Aim:
Update everything from the line containing "religious (239, 576)" down to the line containing "calculations is located" by replacing "dictionary" with "glossary" and leaving all else unchanged. Return only those lines.

Supplied material:
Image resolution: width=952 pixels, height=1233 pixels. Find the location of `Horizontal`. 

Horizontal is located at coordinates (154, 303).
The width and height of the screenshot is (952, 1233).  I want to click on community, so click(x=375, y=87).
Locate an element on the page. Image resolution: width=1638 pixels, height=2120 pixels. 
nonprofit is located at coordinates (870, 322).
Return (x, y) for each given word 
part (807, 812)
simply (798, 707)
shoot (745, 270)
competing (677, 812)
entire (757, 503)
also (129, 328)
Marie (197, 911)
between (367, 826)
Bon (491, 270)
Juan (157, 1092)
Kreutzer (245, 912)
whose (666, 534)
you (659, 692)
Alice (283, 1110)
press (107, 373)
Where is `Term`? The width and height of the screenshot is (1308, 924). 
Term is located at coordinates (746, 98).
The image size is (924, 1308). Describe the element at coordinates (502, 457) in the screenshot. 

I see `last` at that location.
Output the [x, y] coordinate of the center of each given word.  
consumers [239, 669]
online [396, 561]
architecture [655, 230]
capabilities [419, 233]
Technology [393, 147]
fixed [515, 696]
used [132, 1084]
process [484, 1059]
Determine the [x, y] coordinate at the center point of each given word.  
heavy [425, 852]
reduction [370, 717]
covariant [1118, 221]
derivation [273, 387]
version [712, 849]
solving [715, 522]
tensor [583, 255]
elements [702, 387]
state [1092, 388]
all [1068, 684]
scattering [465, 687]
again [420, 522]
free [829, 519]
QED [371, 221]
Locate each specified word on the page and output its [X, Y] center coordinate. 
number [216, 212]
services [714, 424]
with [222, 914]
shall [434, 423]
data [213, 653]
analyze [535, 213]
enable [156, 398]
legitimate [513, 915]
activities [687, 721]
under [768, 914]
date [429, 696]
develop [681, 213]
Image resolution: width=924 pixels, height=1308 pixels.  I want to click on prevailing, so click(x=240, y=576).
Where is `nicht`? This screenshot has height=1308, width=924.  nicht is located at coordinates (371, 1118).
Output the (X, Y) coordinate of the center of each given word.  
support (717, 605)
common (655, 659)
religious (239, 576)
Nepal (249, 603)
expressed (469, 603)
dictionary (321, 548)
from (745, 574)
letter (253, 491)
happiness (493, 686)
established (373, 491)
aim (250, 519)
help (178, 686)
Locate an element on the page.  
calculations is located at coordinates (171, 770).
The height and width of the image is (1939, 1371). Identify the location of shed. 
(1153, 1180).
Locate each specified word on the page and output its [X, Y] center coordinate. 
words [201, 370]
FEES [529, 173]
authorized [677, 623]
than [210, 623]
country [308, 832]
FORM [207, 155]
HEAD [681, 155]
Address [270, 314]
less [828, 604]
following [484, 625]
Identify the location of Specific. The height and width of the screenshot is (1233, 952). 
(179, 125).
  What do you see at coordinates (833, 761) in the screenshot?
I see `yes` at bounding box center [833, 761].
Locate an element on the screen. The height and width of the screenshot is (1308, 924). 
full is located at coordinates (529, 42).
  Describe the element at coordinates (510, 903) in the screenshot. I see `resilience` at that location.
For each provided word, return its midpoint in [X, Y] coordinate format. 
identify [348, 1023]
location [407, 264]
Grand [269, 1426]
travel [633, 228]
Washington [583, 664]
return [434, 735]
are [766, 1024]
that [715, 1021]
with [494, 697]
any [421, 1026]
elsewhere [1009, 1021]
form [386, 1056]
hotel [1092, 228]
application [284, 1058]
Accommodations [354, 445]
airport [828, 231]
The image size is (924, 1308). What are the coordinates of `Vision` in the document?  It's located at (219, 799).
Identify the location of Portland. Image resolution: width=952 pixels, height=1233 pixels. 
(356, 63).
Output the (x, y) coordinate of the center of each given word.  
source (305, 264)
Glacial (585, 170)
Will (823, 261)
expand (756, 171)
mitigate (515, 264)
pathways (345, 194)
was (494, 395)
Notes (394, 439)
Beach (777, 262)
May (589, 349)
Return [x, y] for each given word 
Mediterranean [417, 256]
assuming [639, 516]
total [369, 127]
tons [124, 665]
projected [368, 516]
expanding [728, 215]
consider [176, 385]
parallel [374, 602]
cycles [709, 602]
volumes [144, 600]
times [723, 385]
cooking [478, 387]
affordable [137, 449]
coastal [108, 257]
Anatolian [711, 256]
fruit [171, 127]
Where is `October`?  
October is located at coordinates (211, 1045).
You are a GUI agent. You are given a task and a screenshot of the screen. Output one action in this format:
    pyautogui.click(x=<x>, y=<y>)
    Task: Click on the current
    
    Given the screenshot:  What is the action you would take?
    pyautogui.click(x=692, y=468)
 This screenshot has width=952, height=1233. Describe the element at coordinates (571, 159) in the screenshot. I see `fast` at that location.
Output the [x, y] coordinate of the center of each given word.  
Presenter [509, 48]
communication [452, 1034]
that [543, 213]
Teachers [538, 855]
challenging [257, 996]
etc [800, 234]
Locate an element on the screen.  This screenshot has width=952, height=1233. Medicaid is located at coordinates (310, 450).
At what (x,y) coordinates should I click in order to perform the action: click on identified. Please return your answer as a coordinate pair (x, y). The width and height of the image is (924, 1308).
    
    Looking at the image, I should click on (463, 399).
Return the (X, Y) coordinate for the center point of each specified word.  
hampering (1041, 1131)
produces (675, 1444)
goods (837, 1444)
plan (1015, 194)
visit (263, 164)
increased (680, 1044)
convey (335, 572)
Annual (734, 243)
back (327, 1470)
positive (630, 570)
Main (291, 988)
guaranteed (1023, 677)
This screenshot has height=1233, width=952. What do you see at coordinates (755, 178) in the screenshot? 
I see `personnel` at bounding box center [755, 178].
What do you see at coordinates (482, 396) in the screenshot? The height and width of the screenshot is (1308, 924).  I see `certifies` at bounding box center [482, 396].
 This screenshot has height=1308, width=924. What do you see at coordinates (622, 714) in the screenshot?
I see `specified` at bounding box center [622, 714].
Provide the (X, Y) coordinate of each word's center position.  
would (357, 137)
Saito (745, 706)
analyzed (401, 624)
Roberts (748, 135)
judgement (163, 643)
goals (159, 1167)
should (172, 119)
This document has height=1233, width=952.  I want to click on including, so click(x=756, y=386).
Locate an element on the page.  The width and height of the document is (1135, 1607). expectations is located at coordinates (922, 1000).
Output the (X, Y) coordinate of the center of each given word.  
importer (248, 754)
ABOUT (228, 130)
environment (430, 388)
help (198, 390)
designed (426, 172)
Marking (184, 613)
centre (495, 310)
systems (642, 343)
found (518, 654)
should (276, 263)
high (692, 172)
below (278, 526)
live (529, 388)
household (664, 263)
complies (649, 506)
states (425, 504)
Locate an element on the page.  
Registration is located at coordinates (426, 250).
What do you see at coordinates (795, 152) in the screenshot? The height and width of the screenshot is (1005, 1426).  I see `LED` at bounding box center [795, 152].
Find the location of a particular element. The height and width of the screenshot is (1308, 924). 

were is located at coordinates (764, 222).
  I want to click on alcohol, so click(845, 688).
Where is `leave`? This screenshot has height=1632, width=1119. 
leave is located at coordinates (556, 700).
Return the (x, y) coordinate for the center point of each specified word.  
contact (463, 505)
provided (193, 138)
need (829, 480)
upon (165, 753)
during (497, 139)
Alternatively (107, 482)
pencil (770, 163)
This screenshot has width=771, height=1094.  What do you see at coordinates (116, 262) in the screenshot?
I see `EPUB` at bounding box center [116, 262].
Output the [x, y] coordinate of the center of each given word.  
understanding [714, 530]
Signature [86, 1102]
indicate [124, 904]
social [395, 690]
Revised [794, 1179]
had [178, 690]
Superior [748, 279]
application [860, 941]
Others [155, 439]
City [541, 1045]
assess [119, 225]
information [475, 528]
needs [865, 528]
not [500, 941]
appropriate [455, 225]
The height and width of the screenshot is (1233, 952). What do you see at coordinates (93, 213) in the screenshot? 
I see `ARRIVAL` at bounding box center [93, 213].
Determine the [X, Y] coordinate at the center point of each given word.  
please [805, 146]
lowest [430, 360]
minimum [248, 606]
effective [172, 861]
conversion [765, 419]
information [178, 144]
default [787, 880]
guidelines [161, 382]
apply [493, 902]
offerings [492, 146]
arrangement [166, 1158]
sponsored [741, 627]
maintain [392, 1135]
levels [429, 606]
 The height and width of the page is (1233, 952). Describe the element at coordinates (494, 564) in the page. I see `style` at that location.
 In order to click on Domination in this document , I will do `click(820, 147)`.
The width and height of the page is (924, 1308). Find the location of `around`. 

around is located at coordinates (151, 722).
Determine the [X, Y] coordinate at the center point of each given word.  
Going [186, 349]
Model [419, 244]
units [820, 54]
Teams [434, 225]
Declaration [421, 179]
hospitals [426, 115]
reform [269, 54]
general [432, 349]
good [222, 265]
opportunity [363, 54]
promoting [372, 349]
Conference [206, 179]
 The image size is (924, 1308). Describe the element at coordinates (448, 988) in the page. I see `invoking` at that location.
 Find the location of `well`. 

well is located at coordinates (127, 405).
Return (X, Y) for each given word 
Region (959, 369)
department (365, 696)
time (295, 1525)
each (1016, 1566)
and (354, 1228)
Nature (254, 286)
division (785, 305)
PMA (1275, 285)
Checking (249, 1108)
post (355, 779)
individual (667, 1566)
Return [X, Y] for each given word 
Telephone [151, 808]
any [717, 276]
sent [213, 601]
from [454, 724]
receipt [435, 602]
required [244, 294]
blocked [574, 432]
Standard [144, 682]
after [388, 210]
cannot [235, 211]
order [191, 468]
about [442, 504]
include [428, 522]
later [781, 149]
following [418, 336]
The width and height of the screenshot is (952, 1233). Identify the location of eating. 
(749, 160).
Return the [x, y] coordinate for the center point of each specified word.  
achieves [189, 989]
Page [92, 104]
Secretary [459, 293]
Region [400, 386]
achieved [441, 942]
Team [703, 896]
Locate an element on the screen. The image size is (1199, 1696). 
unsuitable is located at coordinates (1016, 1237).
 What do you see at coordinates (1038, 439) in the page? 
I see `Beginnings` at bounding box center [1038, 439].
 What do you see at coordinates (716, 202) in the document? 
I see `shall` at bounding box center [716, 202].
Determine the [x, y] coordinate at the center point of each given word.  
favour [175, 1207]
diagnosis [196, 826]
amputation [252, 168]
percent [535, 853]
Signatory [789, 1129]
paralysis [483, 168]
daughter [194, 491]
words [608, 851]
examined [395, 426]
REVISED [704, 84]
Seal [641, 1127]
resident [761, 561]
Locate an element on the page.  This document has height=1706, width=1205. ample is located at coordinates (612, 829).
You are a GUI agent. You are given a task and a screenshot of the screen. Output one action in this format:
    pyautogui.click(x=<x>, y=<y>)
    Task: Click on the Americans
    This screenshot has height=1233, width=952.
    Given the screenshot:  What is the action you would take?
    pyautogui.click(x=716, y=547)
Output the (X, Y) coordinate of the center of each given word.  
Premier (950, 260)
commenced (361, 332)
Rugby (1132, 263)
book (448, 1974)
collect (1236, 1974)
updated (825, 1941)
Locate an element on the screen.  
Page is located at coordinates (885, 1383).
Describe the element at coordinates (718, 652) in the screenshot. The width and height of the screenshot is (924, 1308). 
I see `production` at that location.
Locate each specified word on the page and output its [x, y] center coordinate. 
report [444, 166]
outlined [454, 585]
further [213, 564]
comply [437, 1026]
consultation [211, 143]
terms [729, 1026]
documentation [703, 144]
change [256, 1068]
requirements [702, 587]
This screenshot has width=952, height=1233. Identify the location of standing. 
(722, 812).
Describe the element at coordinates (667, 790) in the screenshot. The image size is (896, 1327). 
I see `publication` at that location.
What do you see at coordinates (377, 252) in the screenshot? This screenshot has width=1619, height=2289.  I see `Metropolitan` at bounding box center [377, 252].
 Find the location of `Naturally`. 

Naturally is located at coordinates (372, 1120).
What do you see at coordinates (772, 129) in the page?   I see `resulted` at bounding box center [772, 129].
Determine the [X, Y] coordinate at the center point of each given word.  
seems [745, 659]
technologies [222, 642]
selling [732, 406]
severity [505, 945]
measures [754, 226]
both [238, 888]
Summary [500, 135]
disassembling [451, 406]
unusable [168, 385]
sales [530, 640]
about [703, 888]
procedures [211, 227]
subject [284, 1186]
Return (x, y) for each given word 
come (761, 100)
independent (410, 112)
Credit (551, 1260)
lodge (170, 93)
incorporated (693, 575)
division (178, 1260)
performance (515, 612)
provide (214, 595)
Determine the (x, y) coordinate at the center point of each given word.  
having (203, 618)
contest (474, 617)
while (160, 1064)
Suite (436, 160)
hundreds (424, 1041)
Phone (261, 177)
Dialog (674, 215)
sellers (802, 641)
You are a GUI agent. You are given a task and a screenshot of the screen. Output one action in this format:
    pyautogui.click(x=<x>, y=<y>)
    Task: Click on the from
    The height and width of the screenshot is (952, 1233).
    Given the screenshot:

Finished task:
religious (239, 576)
Nepal (249, 603)
expressed (469, 603)
glossary (321, 548)
from (745, 574)
letter (253, 491)
happiness (493, 686)
established (373, 491)
aim (250, 519)
help (178, 686)
Locate an element on the page.  
calculations is located at coordinates (171, 770).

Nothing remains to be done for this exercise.